**Task goal**
Please repeat the following items word for word, beginning at the line that contains "Switch to line chart mode" and stopping after the line that contains "Click the Basic".

**Extracted data**
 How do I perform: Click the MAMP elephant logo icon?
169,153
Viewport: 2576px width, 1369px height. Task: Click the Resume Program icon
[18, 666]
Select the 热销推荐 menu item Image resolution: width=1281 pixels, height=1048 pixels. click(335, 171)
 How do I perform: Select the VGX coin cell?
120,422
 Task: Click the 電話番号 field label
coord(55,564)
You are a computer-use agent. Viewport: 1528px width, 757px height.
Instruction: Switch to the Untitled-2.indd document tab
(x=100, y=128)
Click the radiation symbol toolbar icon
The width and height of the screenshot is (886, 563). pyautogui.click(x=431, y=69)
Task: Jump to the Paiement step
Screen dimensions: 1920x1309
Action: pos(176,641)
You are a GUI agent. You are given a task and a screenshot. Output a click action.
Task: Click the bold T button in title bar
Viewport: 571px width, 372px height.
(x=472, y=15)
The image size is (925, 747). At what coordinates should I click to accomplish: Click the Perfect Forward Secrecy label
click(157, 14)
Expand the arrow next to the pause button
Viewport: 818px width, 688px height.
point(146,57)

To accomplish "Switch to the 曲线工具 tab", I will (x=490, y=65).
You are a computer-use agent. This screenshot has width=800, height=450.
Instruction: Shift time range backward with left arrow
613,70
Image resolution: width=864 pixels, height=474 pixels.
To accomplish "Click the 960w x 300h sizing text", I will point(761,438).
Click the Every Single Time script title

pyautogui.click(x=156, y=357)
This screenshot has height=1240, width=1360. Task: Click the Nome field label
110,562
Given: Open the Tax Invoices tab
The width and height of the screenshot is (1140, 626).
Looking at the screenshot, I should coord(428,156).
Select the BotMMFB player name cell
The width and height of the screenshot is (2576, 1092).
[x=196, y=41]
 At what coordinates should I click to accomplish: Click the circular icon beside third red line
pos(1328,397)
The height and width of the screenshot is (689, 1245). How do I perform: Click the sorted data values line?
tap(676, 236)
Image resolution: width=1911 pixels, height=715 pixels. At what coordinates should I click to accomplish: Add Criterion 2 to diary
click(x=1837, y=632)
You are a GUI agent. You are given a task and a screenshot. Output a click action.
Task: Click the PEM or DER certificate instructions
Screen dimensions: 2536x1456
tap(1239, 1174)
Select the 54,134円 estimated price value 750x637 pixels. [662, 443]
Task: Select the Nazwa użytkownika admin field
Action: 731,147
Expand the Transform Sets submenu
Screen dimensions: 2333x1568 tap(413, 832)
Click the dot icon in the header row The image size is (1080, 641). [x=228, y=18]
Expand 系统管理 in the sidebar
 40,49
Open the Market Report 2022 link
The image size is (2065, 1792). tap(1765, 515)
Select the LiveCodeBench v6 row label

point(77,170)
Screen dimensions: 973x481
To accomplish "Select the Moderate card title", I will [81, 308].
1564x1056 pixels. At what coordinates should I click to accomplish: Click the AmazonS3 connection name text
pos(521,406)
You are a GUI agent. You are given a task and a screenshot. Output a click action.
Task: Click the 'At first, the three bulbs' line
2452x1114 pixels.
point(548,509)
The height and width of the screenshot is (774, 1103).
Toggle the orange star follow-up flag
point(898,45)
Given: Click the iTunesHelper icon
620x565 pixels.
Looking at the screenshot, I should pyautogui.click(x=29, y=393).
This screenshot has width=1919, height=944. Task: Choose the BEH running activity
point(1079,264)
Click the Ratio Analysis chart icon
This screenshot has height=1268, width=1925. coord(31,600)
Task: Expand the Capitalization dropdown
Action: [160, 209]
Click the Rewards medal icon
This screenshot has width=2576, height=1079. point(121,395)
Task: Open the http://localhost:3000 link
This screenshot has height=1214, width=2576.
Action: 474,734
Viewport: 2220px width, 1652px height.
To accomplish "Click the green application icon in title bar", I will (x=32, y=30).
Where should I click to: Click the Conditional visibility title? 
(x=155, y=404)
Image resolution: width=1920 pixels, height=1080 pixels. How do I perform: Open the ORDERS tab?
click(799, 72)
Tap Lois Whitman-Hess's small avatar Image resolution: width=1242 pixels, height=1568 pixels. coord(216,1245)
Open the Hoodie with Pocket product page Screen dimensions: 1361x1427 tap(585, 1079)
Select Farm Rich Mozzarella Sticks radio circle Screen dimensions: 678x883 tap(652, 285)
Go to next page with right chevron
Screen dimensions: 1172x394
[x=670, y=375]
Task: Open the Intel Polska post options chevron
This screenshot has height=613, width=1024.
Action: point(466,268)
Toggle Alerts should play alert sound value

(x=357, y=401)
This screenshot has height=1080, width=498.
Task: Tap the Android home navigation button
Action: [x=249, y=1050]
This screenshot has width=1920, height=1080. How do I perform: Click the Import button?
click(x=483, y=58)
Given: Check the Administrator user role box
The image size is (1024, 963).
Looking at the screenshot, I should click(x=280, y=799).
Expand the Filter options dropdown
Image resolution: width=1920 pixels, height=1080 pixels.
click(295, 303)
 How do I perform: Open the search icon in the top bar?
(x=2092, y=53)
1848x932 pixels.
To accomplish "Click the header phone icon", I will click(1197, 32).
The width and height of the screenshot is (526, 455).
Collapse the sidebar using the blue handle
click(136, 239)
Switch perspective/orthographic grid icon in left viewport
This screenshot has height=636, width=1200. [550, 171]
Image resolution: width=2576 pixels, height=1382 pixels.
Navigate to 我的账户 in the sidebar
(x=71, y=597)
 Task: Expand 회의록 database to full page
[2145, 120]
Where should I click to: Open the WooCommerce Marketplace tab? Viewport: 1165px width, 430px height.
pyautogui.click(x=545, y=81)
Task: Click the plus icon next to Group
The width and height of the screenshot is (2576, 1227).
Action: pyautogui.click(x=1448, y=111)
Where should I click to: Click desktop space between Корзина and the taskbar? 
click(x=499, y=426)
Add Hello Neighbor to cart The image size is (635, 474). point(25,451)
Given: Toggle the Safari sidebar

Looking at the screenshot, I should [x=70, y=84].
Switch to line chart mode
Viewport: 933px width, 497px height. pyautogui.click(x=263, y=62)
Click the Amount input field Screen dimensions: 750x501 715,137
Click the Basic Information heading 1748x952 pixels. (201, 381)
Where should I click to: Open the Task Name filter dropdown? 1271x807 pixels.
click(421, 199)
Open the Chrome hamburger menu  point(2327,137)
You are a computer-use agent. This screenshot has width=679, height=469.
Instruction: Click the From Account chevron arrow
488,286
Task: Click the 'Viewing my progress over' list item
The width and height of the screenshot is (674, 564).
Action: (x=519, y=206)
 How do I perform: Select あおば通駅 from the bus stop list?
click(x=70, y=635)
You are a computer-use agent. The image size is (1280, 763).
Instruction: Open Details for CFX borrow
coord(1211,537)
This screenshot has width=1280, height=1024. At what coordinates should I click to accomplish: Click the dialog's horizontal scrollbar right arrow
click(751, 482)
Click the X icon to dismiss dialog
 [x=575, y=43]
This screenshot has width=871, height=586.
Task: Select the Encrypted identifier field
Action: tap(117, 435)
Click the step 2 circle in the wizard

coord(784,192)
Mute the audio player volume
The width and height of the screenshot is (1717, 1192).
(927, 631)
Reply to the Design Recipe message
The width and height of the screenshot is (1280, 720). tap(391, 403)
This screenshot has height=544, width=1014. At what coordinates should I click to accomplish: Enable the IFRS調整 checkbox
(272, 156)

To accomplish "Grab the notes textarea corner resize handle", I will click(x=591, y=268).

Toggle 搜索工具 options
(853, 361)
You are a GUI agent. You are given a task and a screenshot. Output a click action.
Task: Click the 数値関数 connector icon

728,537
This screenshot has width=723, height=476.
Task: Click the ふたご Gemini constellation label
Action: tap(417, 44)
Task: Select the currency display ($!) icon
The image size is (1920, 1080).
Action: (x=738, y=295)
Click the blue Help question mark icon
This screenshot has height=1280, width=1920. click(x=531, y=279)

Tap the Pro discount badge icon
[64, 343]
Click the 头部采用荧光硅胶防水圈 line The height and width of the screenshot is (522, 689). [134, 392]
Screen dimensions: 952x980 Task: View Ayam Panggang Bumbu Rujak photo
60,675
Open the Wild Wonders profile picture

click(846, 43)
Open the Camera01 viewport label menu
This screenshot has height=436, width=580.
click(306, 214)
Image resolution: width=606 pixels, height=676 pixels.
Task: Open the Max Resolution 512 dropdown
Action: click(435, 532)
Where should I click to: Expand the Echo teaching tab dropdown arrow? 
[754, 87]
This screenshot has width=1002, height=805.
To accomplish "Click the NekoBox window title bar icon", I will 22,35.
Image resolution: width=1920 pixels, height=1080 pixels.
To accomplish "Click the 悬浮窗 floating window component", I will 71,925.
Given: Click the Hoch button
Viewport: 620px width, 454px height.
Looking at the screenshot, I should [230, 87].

**Reply to the exercise**
Switch to line chart mode
Viewport: 933px width, 497px height. pyautogui.click(x=263, y=62)
Click the Amount input field Screen dimensions: 750x501 715,137
Click the Basic Information heading 1748x952 pixels. (201, 381)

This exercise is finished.